◆ **Problem statement**
Scan the lines below and report each one containing "blue" by copying it.

○ ○ ○ ○ ○ ○ ○

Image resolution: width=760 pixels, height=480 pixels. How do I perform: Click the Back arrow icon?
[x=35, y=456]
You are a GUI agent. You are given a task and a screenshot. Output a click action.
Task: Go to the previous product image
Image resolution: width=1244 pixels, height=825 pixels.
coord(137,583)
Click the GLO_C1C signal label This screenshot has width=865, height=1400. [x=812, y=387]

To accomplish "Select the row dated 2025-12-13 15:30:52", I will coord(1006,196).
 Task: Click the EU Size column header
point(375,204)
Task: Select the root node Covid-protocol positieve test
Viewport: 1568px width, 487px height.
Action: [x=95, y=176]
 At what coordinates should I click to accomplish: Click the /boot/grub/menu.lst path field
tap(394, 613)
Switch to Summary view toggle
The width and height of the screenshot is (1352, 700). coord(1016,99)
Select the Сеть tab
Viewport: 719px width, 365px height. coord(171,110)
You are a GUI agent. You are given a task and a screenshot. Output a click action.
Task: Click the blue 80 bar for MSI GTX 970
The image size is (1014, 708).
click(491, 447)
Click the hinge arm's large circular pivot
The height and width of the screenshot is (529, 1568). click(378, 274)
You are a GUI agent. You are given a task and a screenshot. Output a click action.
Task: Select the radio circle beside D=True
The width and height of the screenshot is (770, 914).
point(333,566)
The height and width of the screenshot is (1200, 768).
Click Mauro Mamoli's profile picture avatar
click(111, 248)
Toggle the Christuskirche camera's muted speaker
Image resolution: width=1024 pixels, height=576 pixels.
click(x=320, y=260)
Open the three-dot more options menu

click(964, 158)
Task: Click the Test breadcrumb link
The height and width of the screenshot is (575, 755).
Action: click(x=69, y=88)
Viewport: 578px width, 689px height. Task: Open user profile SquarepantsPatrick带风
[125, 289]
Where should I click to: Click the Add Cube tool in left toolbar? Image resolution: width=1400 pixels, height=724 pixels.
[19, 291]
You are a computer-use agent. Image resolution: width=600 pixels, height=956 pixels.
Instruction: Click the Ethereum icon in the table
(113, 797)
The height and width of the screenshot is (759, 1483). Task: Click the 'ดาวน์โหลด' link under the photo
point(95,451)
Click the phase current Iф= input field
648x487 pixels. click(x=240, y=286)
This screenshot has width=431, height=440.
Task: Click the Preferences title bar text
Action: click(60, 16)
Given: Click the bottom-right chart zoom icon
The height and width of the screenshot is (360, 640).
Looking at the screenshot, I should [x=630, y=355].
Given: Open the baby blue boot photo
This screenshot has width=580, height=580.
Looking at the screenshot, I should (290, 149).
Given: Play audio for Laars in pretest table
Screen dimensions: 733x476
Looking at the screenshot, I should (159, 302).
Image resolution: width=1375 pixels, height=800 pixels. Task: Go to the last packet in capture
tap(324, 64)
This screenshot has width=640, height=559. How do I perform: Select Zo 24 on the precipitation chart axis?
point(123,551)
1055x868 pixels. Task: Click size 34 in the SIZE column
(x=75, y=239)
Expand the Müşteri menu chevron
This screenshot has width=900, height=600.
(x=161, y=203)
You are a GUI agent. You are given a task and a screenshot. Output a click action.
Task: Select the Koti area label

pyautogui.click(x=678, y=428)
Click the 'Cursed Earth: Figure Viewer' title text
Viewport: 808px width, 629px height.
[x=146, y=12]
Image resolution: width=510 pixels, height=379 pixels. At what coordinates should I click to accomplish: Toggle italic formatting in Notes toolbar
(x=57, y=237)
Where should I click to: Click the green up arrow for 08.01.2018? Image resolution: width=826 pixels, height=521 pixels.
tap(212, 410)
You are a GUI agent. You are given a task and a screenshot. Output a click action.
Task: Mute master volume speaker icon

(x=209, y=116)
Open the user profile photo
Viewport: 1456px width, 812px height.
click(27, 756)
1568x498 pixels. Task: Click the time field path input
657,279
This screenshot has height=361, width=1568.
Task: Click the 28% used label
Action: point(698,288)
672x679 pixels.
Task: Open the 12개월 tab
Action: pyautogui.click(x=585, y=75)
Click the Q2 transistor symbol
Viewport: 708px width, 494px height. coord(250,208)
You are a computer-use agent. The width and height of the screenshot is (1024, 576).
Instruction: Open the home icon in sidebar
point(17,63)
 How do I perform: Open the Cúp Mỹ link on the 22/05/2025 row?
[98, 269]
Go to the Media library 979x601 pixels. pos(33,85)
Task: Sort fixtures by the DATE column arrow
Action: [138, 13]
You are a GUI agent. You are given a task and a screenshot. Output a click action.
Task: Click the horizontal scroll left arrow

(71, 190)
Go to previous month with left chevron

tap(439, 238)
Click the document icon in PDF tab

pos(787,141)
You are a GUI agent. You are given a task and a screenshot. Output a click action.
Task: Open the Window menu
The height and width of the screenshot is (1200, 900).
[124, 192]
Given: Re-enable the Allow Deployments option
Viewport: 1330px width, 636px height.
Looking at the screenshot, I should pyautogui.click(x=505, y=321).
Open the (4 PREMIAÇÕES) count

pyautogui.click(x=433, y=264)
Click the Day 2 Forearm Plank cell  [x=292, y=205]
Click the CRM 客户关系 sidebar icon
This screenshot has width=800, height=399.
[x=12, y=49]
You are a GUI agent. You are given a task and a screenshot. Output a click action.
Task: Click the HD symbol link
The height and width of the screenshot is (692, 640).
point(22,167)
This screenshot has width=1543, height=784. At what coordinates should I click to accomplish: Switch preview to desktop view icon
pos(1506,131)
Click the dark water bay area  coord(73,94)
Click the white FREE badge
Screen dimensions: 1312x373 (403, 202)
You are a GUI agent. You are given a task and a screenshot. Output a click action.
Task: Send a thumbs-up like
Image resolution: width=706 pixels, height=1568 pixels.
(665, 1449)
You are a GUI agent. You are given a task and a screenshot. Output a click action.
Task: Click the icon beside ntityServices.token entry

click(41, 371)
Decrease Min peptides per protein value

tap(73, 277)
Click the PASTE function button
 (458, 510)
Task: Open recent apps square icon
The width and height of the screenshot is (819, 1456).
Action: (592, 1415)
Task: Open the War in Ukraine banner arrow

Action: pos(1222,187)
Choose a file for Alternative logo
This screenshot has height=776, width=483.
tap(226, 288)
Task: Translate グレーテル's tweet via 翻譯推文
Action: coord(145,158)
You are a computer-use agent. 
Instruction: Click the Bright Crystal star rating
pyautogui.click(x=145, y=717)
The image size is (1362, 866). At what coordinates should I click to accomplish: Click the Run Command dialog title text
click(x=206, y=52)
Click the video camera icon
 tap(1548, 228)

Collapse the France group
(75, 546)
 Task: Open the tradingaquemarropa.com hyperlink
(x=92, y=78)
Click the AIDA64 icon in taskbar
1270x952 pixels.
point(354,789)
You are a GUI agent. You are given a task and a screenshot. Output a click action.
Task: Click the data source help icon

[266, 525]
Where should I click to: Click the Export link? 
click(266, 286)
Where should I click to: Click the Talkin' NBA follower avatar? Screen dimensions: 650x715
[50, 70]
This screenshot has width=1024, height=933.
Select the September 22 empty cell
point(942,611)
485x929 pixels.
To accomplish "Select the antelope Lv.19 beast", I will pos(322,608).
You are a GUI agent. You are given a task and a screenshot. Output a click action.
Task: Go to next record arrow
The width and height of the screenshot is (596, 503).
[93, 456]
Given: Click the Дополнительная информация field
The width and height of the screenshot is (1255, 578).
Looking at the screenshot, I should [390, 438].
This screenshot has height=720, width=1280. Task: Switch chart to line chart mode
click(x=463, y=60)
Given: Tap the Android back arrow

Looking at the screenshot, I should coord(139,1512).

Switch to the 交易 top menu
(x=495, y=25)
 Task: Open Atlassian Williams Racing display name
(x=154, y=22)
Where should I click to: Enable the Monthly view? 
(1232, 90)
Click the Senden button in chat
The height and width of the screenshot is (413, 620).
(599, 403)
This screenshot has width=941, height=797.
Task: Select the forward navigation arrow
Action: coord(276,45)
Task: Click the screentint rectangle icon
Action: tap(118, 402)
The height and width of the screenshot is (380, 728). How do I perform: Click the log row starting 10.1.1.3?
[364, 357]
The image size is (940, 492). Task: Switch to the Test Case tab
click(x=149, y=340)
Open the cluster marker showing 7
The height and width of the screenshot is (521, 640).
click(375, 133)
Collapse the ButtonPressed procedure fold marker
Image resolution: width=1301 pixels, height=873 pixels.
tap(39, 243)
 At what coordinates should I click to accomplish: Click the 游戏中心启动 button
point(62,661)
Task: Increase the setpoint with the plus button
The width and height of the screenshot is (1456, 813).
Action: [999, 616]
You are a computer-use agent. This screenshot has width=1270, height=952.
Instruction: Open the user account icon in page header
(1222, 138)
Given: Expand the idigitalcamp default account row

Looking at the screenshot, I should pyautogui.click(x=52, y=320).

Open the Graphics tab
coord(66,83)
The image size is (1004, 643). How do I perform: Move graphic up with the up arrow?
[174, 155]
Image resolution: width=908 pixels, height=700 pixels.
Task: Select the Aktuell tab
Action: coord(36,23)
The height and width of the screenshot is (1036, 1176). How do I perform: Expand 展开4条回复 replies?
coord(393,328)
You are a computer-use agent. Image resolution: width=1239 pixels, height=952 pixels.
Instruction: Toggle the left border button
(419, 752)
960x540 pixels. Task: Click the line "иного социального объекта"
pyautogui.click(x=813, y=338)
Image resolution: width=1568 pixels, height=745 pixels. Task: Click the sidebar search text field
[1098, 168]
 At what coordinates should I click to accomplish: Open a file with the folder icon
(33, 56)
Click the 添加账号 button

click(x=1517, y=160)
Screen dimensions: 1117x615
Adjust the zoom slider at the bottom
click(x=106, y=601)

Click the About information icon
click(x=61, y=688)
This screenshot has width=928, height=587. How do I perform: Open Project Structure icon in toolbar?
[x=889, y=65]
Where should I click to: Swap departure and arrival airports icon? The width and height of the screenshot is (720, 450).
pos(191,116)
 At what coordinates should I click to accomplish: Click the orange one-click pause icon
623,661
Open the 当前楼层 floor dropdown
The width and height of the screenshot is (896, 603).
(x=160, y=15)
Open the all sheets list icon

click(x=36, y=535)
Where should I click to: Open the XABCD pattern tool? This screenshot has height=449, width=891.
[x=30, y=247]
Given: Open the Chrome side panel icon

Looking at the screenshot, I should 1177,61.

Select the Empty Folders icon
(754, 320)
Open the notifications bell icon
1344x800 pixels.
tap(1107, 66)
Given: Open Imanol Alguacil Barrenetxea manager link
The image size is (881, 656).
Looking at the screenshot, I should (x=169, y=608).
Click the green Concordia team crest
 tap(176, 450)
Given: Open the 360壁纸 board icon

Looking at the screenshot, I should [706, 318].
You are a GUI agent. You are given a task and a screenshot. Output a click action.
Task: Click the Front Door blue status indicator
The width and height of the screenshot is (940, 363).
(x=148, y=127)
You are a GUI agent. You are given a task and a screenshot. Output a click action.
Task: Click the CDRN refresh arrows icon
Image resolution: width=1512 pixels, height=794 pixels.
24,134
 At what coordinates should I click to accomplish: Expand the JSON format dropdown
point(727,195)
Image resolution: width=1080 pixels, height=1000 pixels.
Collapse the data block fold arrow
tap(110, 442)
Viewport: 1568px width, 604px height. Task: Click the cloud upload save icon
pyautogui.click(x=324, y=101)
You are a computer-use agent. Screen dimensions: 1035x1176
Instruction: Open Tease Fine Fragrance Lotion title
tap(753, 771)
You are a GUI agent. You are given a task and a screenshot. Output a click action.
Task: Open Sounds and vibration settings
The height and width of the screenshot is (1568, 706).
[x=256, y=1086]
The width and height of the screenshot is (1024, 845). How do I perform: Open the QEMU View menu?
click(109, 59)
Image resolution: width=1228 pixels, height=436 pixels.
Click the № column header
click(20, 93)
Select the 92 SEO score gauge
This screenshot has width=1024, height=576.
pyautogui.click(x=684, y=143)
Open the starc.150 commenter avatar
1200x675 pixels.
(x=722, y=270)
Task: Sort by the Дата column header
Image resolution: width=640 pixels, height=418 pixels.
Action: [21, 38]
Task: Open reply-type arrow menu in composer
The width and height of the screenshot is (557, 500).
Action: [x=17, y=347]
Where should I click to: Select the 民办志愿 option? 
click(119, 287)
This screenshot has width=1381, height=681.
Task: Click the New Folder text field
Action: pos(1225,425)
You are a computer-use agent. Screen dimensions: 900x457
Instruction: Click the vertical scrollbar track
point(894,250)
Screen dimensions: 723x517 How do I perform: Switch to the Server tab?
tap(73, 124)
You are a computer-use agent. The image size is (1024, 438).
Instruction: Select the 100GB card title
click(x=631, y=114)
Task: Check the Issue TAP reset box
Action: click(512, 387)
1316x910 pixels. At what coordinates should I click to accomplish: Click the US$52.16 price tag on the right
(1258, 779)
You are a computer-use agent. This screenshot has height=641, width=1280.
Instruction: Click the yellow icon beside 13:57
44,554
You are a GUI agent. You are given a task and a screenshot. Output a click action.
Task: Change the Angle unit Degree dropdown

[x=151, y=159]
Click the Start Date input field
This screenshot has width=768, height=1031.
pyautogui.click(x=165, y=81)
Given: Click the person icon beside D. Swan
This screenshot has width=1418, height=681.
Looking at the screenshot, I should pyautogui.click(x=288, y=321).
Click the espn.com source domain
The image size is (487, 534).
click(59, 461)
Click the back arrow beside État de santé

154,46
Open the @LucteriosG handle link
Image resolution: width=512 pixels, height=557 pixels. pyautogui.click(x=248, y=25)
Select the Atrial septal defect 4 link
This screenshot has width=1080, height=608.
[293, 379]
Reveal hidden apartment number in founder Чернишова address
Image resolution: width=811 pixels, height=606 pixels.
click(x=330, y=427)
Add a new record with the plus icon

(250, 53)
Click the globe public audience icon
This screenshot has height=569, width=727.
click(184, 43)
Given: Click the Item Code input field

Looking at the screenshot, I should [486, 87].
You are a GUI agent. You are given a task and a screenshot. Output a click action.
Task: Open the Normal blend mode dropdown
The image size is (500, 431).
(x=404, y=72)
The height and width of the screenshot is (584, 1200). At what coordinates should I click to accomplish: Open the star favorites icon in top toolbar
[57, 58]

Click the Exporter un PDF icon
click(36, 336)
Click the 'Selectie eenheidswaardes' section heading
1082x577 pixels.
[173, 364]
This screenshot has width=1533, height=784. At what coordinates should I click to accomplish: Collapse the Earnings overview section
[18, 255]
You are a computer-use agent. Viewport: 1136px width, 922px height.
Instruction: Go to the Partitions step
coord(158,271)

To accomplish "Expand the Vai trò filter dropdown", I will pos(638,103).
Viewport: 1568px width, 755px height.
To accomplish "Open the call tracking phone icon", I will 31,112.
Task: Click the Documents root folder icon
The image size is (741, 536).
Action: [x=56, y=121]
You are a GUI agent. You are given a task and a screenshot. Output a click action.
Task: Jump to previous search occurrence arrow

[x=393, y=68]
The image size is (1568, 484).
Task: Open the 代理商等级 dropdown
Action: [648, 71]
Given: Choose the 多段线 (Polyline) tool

○ ○ ○ ○ ○ ○ ○

◆ **Solution**
Task: Click the blue 80 bar for MSI GTX 970
Given: Open the baby blue boot photo
Task: Click the Front Door blue status indicator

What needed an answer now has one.